§ EXERCISE OBJECTIVE
Retype the data exactly, starting at the line that contains "You are a computer-use" and ending at the end of the data, and omit the pictures.

§ DATASET RECORDS
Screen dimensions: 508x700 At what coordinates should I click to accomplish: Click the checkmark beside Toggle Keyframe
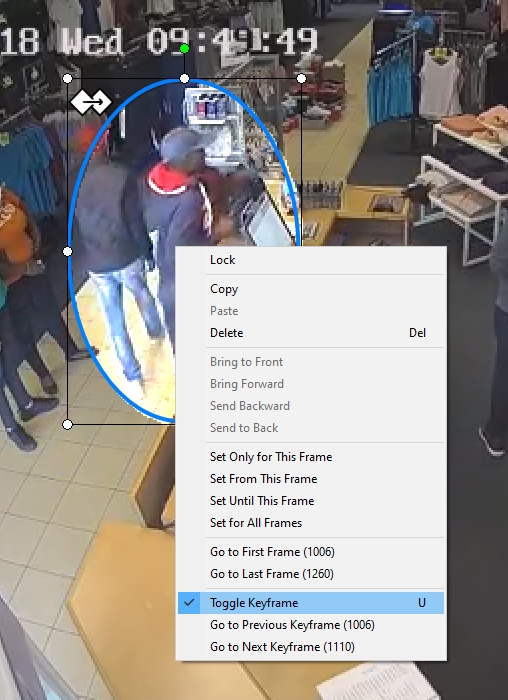coord(189,602)
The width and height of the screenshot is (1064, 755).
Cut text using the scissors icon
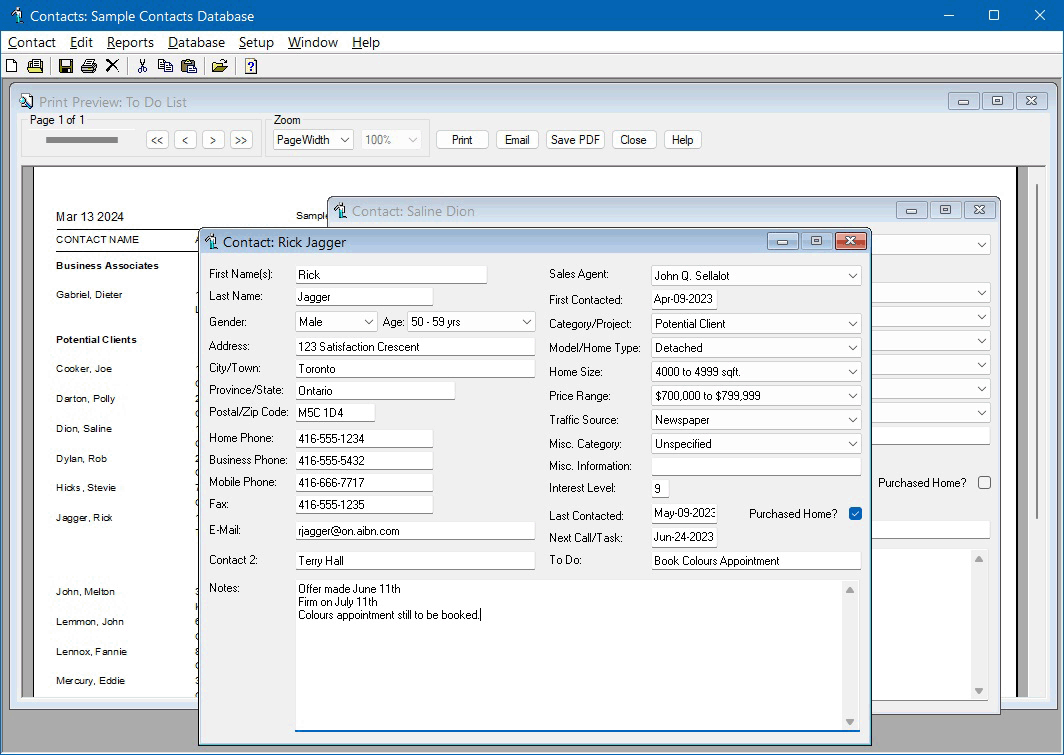(x=141, y=65)
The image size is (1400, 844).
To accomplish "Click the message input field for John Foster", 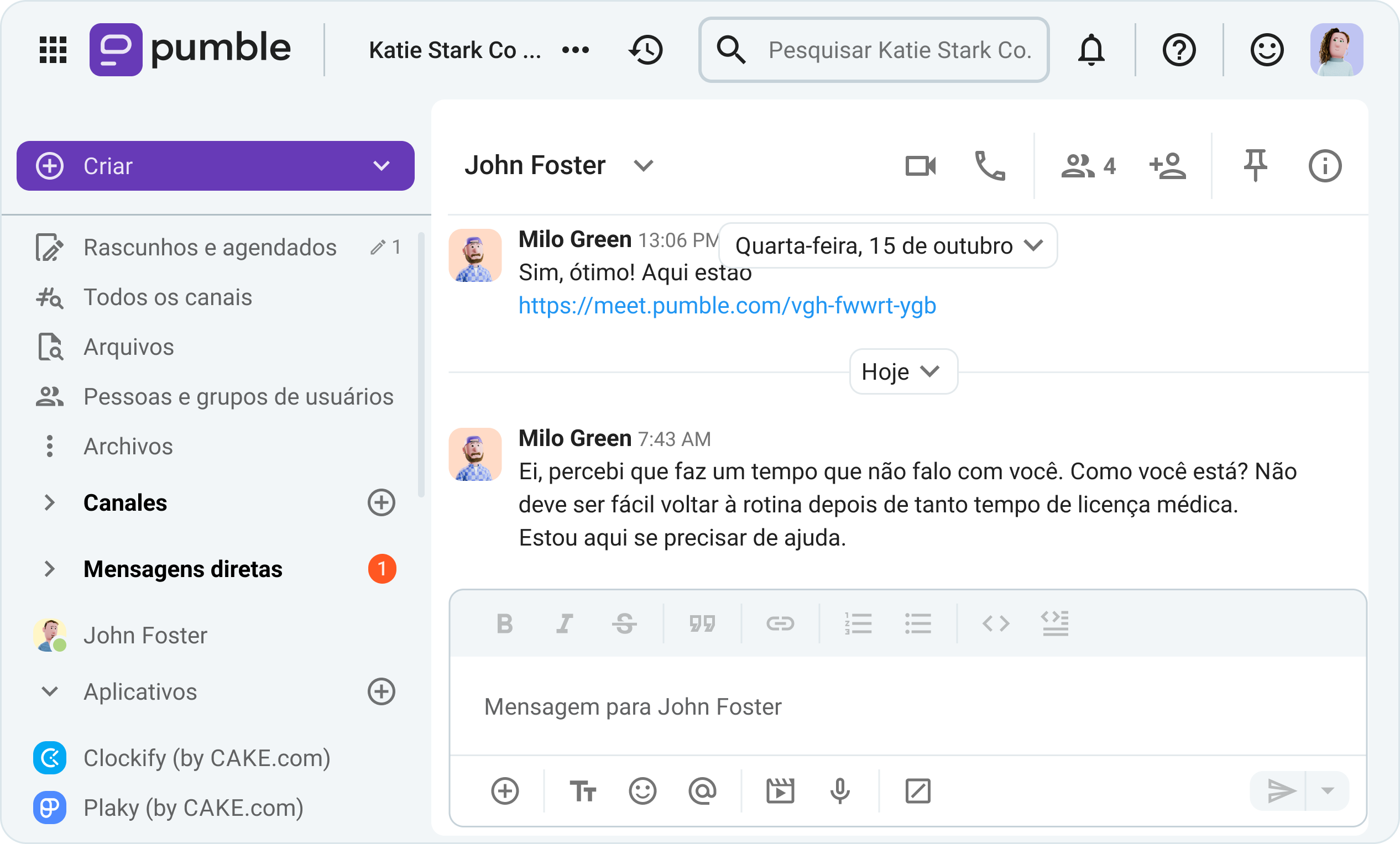I will tap(796, 706).
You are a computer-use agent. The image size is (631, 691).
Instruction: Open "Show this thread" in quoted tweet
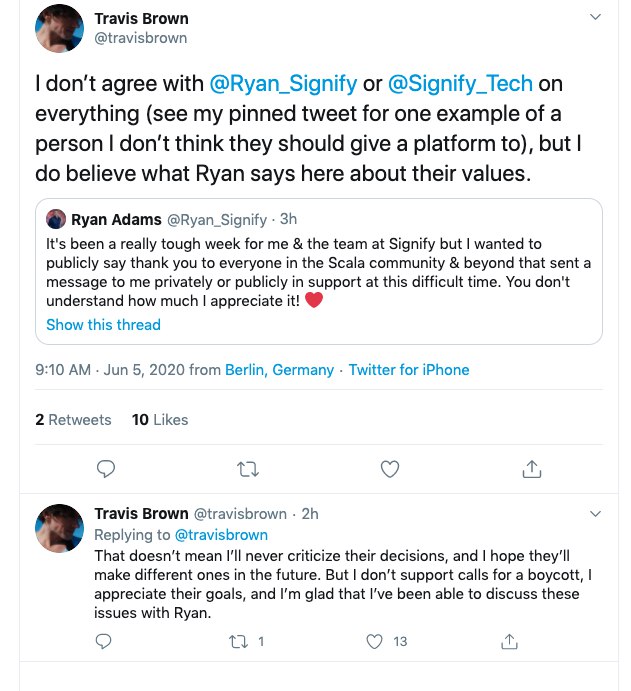103,325
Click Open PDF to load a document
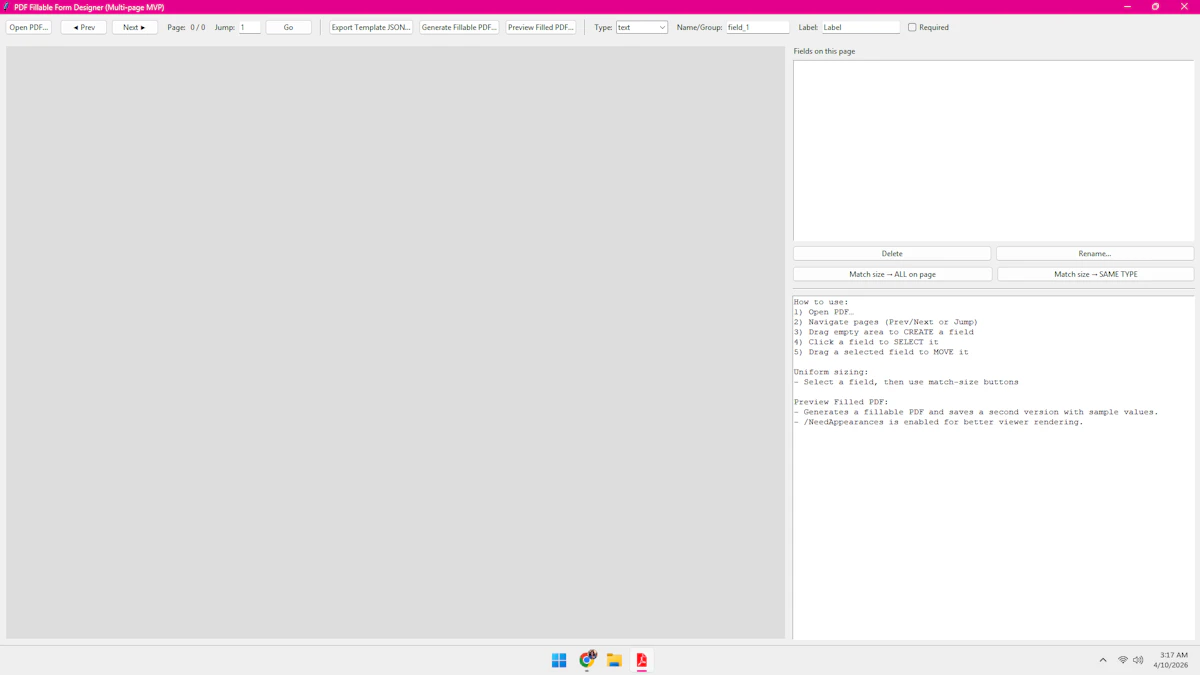The image size is (1200, 675). [x=28, y=27]
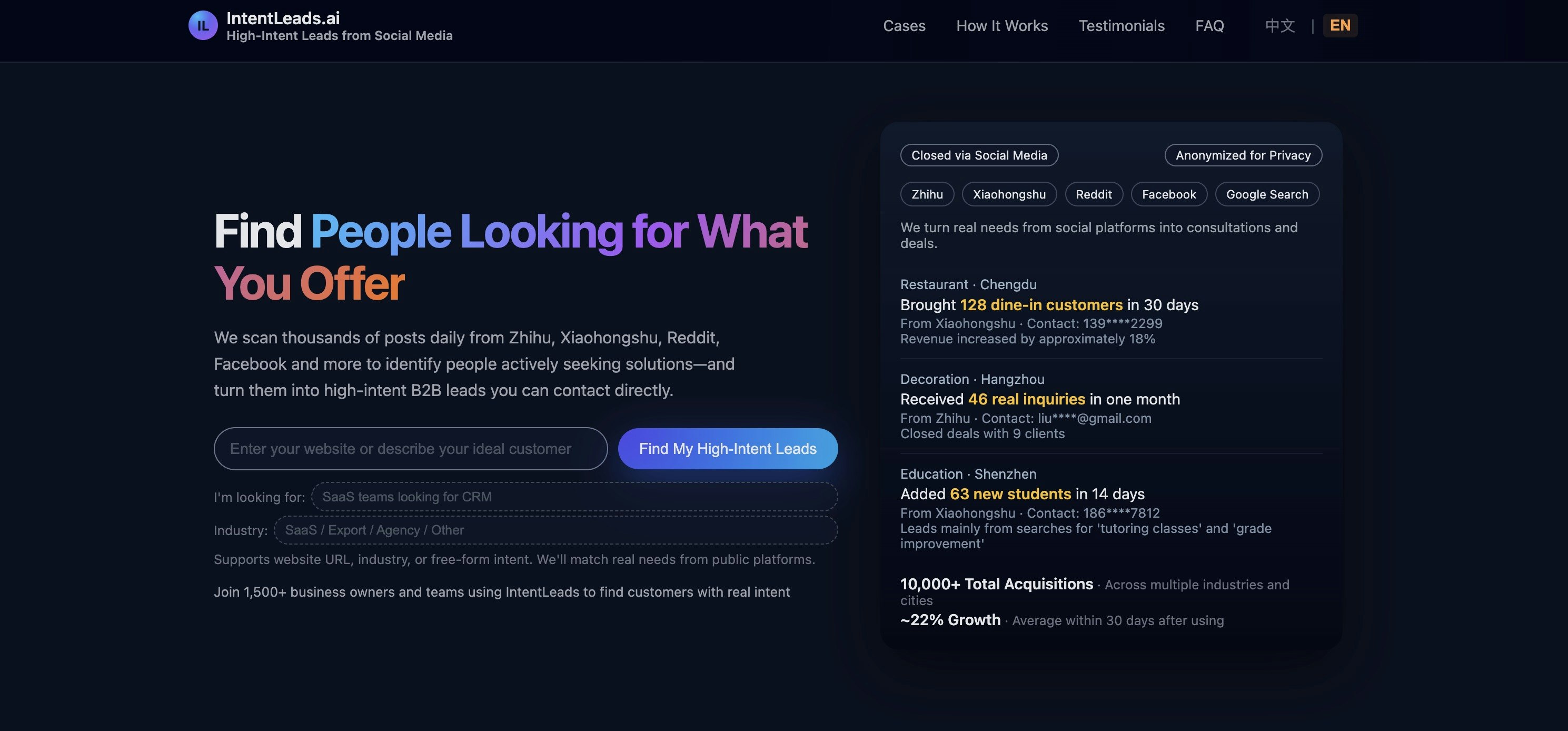Select the Zhihu platform pill

[927, 194]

§ WORKED SOLUTION
You are a computer-use agent. The image size is (631, 691).
Instruction: Open "Show this thread" in quoted tweet
103,325
Click Open PDF to load a document
The image size is (1200, 675). [x=28, y=27]
Select the Zhihu platform pill

[927, 194]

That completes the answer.